Apple has a history of deferring to carriers when it is interested in broader distribution for its devices. When Apple replied to the 2009 FCC inquiry as to its relationship with AT&T, Apple stated:
“There is a provision in Apple’s agreement with AT&T that obligates Apple not to include functionality in any Apple phone that enables a customer to use AT&T’s cellular network service to originate or terminate a VoIP session without obtaining AT&T’s permission. Apple honors this obligation, in addition to respecting AT&T’s customer Terms of Service, which, for example, prohibit an AT&T customer from using AT&T’s cellular service to redirect a TV signal to an iPhone.”
It’s unlikely that Apple itself will be paying in any way for FaceTime to reach AT&T subscribers; Apple is too valuable to AT&T. But Apple will share in the fees paid by AT&T’s 100 million-plus users for the privilege of using FaceTime. Meanwhile, also-ran Sprint is stuck with buying about 30.5 million iPhones from Apple over the next four years and paying $500 to subsidize each phone. So Sprint will continue, and continue to struggle, both states that are useful for AT&T and Verizon.
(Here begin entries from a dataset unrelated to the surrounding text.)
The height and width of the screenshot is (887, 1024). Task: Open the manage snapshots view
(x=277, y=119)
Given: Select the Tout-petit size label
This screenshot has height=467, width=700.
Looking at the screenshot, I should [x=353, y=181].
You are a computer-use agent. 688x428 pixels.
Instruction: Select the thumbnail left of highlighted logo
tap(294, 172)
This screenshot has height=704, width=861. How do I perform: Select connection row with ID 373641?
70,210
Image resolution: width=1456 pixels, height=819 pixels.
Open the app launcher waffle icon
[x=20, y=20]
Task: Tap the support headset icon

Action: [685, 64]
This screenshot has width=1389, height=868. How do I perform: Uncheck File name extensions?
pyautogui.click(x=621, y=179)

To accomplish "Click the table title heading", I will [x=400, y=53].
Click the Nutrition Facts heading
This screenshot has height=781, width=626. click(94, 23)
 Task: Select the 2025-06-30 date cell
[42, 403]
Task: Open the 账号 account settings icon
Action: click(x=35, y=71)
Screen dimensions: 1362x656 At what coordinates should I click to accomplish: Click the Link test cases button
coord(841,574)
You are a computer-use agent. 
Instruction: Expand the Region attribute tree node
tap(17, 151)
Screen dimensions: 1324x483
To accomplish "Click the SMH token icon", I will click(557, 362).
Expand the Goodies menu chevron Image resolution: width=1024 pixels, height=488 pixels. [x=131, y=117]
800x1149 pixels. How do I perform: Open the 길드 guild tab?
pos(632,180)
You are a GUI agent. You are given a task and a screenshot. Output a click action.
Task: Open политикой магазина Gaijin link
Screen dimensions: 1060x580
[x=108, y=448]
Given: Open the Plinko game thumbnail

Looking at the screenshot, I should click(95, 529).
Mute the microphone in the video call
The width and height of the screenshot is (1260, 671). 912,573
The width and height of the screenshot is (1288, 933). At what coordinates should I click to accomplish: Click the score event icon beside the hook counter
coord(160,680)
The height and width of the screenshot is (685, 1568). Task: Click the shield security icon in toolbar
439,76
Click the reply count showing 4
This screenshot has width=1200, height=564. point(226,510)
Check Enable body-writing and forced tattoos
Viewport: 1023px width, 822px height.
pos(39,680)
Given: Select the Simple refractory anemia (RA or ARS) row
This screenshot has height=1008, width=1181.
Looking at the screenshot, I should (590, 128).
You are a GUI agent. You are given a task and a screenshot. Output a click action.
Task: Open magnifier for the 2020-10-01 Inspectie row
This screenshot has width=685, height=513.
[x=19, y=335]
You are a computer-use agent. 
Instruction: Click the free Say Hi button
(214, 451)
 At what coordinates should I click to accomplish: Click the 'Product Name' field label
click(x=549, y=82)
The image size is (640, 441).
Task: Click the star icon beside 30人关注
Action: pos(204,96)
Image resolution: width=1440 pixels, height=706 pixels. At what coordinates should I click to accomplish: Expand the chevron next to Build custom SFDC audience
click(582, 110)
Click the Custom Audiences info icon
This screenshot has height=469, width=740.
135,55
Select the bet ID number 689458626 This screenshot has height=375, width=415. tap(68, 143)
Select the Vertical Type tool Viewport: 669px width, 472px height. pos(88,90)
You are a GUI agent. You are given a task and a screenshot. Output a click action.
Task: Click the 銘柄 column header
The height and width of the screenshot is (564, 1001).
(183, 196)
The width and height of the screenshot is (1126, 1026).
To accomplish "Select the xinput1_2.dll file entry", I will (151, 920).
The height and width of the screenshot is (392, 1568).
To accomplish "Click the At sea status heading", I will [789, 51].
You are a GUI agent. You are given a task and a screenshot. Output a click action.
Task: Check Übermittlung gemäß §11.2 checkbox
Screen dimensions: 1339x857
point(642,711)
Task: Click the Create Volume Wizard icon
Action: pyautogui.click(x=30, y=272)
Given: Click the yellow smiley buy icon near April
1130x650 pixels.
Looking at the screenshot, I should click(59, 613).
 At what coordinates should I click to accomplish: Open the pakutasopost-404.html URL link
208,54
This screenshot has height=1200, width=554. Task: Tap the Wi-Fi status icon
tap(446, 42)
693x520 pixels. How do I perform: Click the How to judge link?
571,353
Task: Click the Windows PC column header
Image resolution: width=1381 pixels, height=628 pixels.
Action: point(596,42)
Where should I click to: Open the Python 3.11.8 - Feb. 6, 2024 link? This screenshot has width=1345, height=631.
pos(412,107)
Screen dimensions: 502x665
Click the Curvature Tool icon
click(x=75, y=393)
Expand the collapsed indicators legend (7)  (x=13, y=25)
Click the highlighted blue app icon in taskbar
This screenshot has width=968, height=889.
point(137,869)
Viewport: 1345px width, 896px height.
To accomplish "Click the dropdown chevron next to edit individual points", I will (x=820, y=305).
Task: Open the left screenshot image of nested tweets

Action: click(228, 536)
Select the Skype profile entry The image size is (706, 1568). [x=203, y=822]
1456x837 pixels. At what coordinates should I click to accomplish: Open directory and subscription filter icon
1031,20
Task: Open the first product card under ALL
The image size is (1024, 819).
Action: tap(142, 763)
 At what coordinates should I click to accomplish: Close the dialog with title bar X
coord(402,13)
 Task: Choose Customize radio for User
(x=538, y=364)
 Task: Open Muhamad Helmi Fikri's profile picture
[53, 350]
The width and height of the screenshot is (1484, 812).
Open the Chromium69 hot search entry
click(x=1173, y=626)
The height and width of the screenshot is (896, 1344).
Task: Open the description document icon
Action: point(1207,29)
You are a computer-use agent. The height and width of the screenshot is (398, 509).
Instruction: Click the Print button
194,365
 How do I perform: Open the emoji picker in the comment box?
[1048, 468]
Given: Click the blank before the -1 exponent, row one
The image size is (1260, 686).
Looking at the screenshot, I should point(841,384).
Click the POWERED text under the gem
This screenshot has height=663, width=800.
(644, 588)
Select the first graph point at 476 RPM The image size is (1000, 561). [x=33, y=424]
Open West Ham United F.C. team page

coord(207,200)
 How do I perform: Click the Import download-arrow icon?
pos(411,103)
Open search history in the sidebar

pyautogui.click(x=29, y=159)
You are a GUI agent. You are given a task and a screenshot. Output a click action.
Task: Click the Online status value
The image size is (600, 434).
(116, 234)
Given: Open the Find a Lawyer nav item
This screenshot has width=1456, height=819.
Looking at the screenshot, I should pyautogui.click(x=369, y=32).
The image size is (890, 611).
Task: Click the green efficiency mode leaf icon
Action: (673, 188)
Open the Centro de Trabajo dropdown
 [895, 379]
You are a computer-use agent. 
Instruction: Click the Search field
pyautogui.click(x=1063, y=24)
In the end, it’s as if legacy voice and texting services have been reincarnated as data services. You can bet that AT&T will be making it very difficult for other connectivity services (modern-day versions of voice and text) to reach subscribers without paying tribute to AT&T. Indeed, AT&T’s inadvertently-announced “1-800″ toll-free applications idea is exactly this: Applications that pay AT&T will not be subject to users’ data caps and will “feel” free. But applications that try to run over the top will trigger usage caps and may be digitally roughed up in other ways.
We should be talking about fiber networks that enable rich clouds of nomadic connectivity and commodity devices that can access those networks and any content or application they want. Wireless policy is fiber policy, and abundant network capacity should be our common goal. Instead, we’re navigating through a thicket of press releases this summer that all signal the carriers’ power to charge whatever they like for uses of their platform by everyone involved. The bottom line could not be clearer: AT&T and Verizon plan to get even bigger in 2012, and users will pay in the long run.